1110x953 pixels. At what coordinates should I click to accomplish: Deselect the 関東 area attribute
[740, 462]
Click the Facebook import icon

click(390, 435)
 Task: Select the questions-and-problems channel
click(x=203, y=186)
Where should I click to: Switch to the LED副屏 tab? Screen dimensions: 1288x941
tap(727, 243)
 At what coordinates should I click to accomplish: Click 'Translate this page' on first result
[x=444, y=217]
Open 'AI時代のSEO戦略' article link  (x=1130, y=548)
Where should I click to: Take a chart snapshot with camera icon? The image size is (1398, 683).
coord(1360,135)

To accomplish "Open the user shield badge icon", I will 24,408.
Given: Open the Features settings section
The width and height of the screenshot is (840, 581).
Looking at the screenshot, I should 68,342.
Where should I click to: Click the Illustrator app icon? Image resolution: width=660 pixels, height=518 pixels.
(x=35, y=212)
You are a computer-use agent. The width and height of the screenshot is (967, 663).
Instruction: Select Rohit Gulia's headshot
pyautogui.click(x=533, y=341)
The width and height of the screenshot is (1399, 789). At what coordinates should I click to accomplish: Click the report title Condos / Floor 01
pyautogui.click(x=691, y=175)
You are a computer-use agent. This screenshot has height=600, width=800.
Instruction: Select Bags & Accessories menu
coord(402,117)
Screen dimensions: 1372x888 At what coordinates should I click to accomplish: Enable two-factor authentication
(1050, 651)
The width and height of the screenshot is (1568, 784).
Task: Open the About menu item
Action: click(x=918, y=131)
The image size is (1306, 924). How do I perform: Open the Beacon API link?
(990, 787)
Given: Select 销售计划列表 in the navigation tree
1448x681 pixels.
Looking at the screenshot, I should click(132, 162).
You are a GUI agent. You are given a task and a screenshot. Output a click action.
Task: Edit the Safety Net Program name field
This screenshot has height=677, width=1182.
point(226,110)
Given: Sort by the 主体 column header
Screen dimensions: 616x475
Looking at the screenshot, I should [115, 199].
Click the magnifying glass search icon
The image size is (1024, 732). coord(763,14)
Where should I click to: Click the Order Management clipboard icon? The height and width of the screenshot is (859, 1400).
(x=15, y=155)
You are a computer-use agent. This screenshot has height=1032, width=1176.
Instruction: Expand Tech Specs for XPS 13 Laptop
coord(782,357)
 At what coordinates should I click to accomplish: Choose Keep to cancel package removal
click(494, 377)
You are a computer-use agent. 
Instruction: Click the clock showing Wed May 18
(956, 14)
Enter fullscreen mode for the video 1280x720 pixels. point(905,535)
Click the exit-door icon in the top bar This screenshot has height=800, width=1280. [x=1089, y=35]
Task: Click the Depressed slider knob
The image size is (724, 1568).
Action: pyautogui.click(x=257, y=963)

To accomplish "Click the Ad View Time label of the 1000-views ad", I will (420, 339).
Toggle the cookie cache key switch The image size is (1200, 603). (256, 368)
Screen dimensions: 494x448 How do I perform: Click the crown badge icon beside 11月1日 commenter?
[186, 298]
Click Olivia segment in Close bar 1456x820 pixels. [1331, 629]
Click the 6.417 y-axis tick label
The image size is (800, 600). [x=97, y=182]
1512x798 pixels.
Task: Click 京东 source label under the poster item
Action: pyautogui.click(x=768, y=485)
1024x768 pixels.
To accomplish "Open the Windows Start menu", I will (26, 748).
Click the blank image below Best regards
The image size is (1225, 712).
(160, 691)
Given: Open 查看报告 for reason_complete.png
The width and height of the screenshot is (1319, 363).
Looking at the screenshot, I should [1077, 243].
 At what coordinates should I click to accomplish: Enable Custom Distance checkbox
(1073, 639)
============
## EXERCISE DESCRIPTION
Format every line of the records above as a Markdown table with the columns No. and Line, numbering the rows in order and omitting blank lines.

## TASK RESPONSE
| No. | Line |
|---|---|
| 1 | 1110x953 pixels. At what coordinates should I click to accomplish: Deselect the 関東 area attribute |
| 2 | [740, 462] |
| 3 | Click the Facebook import icon |
| 4 | click(390, 435) |
| 5 |  Task: Select the questions-and-problems channel |
| 6 | click(x=203, y=186) |
| 7 | Where should I click to: Switch to the LED副屏 tab? Screen dimensions: 1288x941 |
| 8 | tap(727, 243) |
| 9 |  At what coordinates should I click to accomplish: Click 'Translate this page' on first result |
| 10 | [x=444, y=217] |
| 11 | Open 'AI時代のSEO戦略' article link  (x=1130, y=548) |
| 12 | Where should I click to: Take a chart snapshot with camera icon? The image size is (1398, 683). |
| 13 | coord(1360,135) |
| 14 | To accomplish "Open the user shield badge icon", I will 24,408. |
| 15 | Given: Open the Features settings section |
| 16 | The width and height of the screenshot is (840, 581). |
| 17 | Looking at the screenshot, I should 68,342. |
| 18 | Where should I click to: Click the Illustrator app icon? Image resolution: width=660 pixels, height=518 pixels. |
| 19 | (x=35, y=212) |
| 20 | You are a computer-use agent. The width and height of the screenshot is (967, 663). |
| 21 | Instruction: Select Rohit Gulia's headshot |
| 22 | pyautogui.click(x=533, y=341) |
| 23 | The width and height of the screenshot is (1399, 789). At what coordinates should I click to accomplish: Click the report title Condos / Floor 01 |
| 24 | pyautogui.click(x=691, y=175) |
| 25 | You are a computer-use agent. This screenshot has height=600, width=800. |
| 26 | Instruction: Select Bags & Accessories menu |
| 27 | coord(402,117) |
| 28 | Screen dimensions: 1372x888 At what coordinates should I click to accomplish: Enable two-factor authentication |
| 29 | (1050, 651) |
| 30 | The width and height of the screenshot is (1568, 784). |
| 31 | Task: Open the About menu item |
| 32 | Action: click(x=918, y=131) |
| 33 | The image size is (1306, 924). How do I perform: Open the Beacon API link? |
| 34 | (990, 787) |
| 35 | Given: Select 销售计划列表 in the navigation tree |
| 36 | 1448x681 pixels. |
| 37 | Looking at the screenshot, I should click(132, 162). |
| 38 | You are a GUI agent. You are given a task and a screenshot. Output a click action. |
| 39 | Task: Edit the Safety Net Program name field |
| 40 | This screenshot has height=677, width=1182. |
| 41 | point(226,110) |
| 42 | Given: Sort by the 主体 column header |
| 43 | Screen dimensions: 616x475 |
| 44 | Looking at the screenshot, I should [115, 199]. |
| 45 | Click the magnifying glass search icon |
| 46 | The image size is (1024, 732). coord(763,14) |
| 47 | Where should I click to: Click the Order Management clipboard icon? The height and width of the screenshot is (859, 1400). |
| 48 | (x=15, y=155) |
| 49 | You are a computer-use agent. This screenshot has height=1032, width=1176. |
| 50 | Instruction: Expand Tech Specs for XPS 13 Laptop |
| 51 | coord(782,357) |
| 52 |  At what coordinates should I click to accomplish: Choose Keep to cancel package removal |
| 53 | click(494, 377) |
| 54 | You are a computer-use agent.  |
| 55 | Instruction: Click the clock showing Wed May 18 |
| 56 | (956, 14) |
| 57 | Enter fullscreen mode for the video 1280x720 pixels. point(905,535) |
| 58 | Click the exit-door icon in the top bar This screenshot has height=800, width=1280. [x=1089, y=35] |
| 59 | Task: Click the Depressed slider knob |
| 60 | The image size is (724, 1568). |
| 61 | Action: pyautogui.click(x=257, y=963) |
| 62 | To accomplish "Click the Ad View Time label of the 1000-views ad", I will (420, 339). |
| 63 | Toggle the cookie cache key switch The image size is (1200, 603). (256, 368) |
| 64 | Screen dimensions: 494x448 How do I perform: Click the crown badge icon beside 11月1日 commenter? |
| 65 | [186, 298] |
| 66 | Click Olivia segment in Close bar 1456x820 pixels. [1331, 629] |
| 67 | Click the 6.417 y-axis tick label |
| 68 | The image size is (800, 600). [x=97, y=182] |
| 69 | 1512x798 pixels. |
| 70 | Task: Click 京东 source label under the poster item |
| 71 | Action: pyautogui.click(x=768, y=485) |
| 72 | 1024x768 pixels. |
| 73 | To accomplish "Open the Windows Start menu", I will (26, 748). |
| 74 | Click the blank image below Best regards |
| 75 | The image size is (1225, 712). |
| 76 | (160, 691) |
| 77 | Given: Open 查看报告 for reason_complete.png |
| 78 | The width and height of the screenshot is (1319, 363). |
| 79 | Looking at the screenshot, I should [1077, 243]. |
| 80 |  At what coordinates should I click to accomplish: Enable Custom Distance checkbox |
| 81 | (1073, 639) |